WRITTEN TASK: Reproduce the entries below, changing "dialog window" to "dialog box" and leaving everything else unchanged. Omit the pictures from your version.

Item coordinate data
* Begin *

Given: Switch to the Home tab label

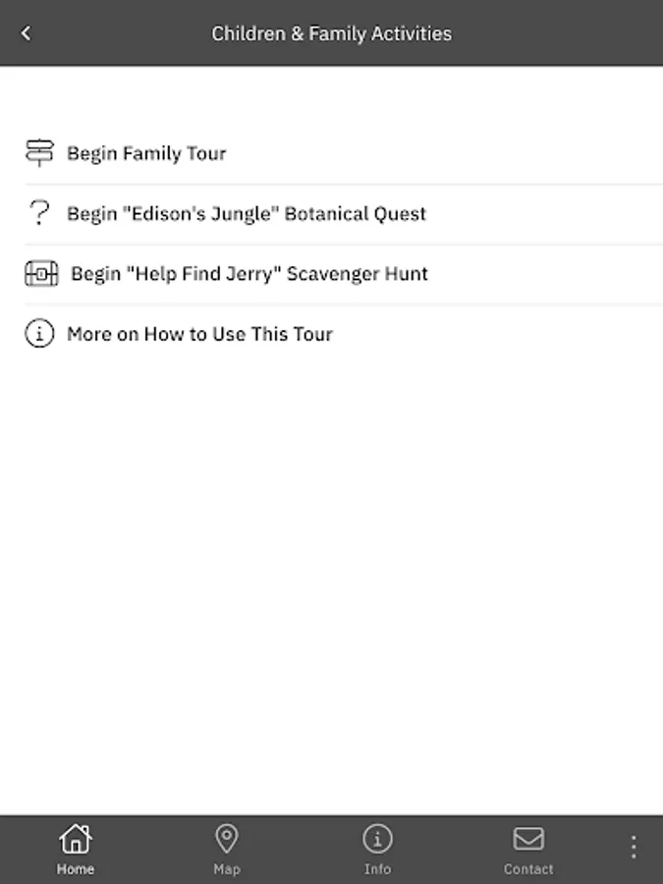Looking at the screenshot, I should pyautogui.click(x=76, y=869).
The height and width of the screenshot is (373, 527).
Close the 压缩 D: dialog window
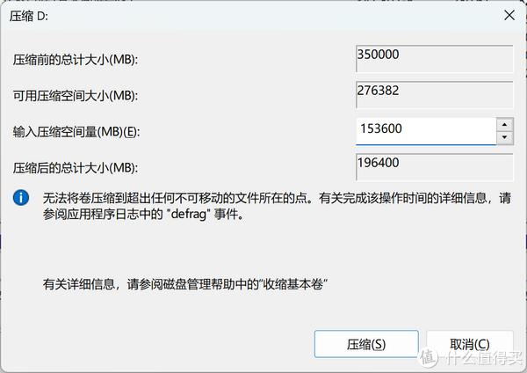(x=509, y=16)
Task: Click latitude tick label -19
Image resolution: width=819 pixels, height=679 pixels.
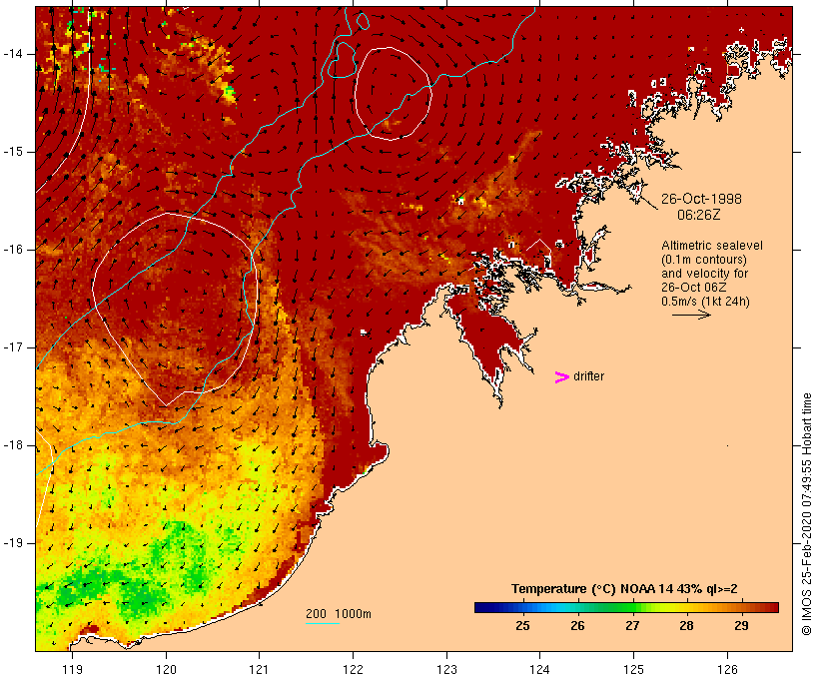Action: click(x=13, y=543)
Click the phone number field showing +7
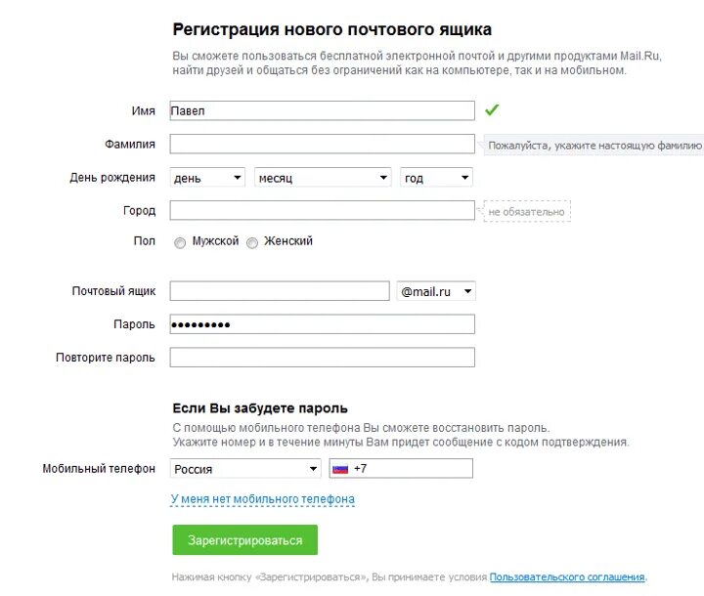 (411, 469)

* End *

THE REPLY:
Given: Switch to the Home tab label

Looking at the screenshot, I should pyautogui.click(x=76, y=869).
The height and width of the screenshot is (373, 527).
Close the 压缩 D: dialog box
(x=509, y=16)
Task: Click latitude tick label -19
Image resolution: width=819 pixels, height=679 pixels.
Action: click(x=13, y=543)
Click the phone number field showing +7
 (411, 469)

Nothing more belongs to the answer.